## DAFTAR TUGAS
1. Dalam tulisan tentang pajak bagi wanita kawin, penghasilan neto apa yang dipakai untuk menghitung pajak keluarga yang istrinya memiliki NPWP sendiri?
2. Teruskan tulisan tentang pajak bagi wanita kawin mulai dari kalimat terakhirnya.

## SUMBER
☆ ☆ ☆ ☆ ☆ ☆ ☆

SOLUSI PAJAK INDONESIA ( SOPINDO)

SOLUSI PAJAK INDONESIA ( SOPINDO) :
HADIR DI INDONESIA UNTUK MEMBERIKAN INFORMASI DAN SOLUSI PERPAJAKAN BAGI SELURUH LAPISAN MASYARAKAT

Rabu, 13 April 2011

SOPINDO APRIL 2011 : KONSEP PENGHITUNGAN PAJAK BAGI WANITA KAWIN


I.      PENDAHULUAN
Sering kita jumpai di lingkungan kita sendiri maupun di lingkungan masyarakat permasalahan kewajiban perpajakan bagi wanita yang telah menikah. Pemahaman awal kebanyakan orang mengenai penghitungan pajak untuk wanita menikah/kawin terutama bagi wanita kawin yang memiliki NPWP sendiri (berarti memilih untuk melaksanakan hak dan kewajiban perpajakannya sendiri terpisah dari suami) bahwa penghitungan pajaknya dilakukan secara terpisah didasarkan pada masing-masing penghasilan neto yang diperoleh suami maupun istri.
Belakangan ini, pemahaman awal tersebut berubah menjadi kebingungan dan bahkan keresahan sehubungan adanya penekanan ketentuan mengenai penghitungan pajak bagi wanita kawin yang benar menurut Pasal 8 ayat (3) UU PPh. Bagi keluarga yang istrinya sudah terlanjur memiliki NPWP sendiri terpisah dari suami akibat bawaan sebelum menikah atau adanya pendaftaran NPWP yang dilakukan melalui perusahaan tempat wanita tersebut bekerja, akan berakibat timbulnya tambah bayar yang cukup material di saat penghitungan PPh tahunan baik bagi suami maupun istrinya untuk penghasilan dengan jumlah tertentu. Hal ini disebabkan karena penghasilan neto yang dipakai untuk penghitungan pajak bagi keluarga yang istrinya memiliki NPWP sendiri sesuai dengan ketentuan adalah gabungan penghasilan neto suami dan istri.

☆ ☆ ☆ ☆ ☆ ☆ ☆

## DATA HASIL EKSTRAKSI

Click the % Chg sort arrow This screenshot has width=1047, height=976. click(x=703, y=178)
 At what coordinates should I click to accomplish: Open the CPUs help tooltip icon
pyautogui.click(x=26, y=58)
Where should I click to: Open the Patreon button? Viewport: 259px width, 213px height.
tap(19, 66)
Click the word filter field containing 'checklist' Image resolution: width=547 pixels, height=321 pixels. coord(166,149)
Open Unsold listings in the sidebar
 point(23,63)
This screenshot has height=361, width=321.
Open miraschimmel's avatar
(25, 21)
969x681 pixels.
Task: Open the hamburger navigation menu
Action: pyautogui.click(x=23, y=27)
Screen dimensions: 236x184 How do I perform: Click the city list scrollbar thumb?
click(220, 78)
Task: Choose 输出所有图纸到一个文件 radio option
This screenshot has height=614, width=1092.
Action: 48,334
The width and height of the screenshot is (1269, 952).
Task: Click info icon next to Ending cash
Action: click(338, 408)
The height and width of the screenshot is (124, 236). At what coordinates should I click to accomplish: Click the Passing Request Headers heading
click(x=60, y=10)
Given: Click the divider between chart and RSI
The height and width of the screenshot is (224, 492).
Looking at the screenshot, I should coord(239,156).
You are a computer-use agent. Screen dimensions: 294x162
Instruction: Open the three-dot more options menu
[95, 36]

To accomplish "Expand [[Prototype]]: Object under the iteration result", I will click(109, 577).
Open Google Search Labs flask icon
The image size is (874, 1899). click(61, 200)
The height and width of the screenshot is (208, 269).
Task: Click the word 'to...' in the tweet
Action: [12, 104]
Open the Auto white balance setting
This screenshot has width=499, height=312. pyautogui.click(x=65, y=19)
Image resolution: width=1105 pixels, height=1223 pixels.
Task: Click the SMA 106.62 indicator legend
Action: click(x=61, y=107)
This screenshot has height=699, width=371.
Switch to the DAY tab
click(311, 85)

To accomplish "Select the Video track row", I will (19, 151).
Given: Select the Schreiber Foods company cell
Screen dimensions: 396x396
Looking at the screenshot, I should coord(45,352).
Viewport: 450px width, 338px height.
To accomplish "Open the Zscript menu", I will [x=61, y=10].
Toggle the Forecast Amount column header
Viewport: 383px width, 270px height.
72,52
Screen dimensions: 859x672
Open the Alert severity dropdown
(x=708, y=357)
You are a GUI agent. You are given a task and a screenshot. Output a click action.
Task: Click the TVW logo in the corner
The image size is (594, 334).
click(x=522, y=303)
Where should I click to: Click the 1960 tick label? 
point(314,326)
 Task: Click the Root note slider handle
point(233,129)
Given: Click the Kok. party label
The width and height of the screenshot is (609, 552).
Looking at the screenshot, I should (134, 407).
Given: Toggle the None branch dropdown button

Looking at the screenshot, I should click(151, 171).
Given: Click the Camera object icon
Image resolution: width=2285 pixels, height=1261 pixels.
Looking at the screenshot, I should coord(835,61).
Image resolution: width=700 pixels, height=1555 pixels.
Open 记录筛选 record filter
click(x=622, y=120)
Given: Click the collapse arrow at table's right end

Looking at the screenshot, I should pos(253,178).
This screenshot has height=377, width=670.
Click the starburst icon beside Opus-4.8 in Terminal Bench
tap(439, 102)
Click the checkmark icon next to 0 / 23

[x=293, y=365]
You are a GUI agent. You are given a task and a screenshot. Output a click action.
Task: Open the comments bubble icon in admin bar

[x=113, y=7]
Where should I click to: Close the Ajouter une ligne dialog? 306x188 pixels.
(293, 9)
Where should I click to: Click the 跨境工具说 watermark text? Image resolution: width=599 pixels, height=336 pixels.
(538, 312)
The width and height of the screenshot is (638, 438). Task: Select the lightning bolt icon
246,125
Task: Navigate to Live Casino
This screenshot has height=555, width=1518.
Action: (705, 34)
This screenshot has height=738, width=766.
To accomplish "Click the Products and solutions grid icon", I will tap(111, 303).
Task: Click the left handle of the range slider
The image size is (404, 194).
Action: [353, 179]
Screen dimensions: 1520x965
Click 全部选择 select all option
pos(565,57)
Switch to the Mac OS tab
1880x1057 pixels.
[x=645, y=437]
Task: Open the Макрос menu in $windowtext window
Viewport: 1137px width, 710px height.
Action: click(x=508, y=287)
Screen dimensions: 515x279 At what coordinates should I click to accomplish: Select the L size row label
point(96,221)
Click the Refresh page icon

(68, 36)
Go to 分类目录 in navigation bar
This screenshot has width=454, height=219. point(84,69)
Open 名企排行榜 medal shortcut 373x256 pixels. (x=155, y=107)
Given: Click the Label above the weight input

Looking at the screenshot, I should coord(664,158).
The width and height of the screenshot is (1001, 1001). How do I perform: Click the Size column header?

☆ ☆ ☆ ☆ ☆ ☆ ☆

## JAWABAN TUGAS
1. Gabungan penghasilan neto suami dan istri.

2.
II.    KONSEP PENGHITUNGAN PAJAKNYA
Untuk lebih jelas pemahaman mengenai penghitungan pajak bagi wanita kawin tersebut, penulis mencoba menguraikan secara sistematis dan sederhana, yakni berdasarkan kondisi sebagai berikut :
1.    Wanita Kawin mempunyai NPWP sendiri
Ada kewajiban bagi istri untuk melaporkan SPT Tahunan PPh Orang Pribadi, disamping kewajiban yang telah dilakukan oleh suami.
Ini berarti wanita/istri memilih untuk menjalankan hak dan kewajiban perpajakannya sendiri. Cara penghitungan pajaknya adalah menggabungkan penghasilan neto suami dan istri untuk dikenakan pajak dan besarnya pajak yang harus dilunasi oleh masing-masing suami-istri dihitung sesuai dengan perbandingan penghasilan neto mereka.
Kondisi ini, sama cara penghitungannya dengan kondisi suami istri yang mengadakan perjanjian pisah harta maupun penghasilan dan tidak lagi melihat  sumber penghasilan istri apakah dari 1 pemberi kerja atau lebih, apakah dari kegiatan usaha atau pekerjaan bebas. Dalam artian, seluruh penghasilan neto istri yang merupakan objek pajak kecuali penghasilan yang dikenakan pajak final, digabungkan dengan penghasilan neto suami dalam menghitung pajaknya.
Hasil penghitungan pajak melalui penggabungan penghasilan neto suami istri tersebut, dilaporkan di masing-masing SPT Tahunan Orang Pribadi suami maupun istri.
Adapun cara penghitungannya dapar dijelaskan seperti contoh sbb :
Tahun 2010, Tn. Joko (NPWP. 06.564.344.9-012.000) bekerja di PT. Anugerah Bahagia yang memperoleh penghasilan neto sebesar Rp. 60.000.000,00 dengan satus kawin 1 anak. Istrinya, Ny. Soimah (NPWP. 06.566.122.2-012.000) juga bekerja di PT. Gabung Jaya dan memperoleh penghasilan neto selama tahun 2010 sebesar Rp. 40.000.000,- Disamping bekerja, Ny. Soimah juga membuka usaha salon kecantikan yang beromzet Rp. 200.000.000,00 (norma penghasilan neto salon kecantikan 30%).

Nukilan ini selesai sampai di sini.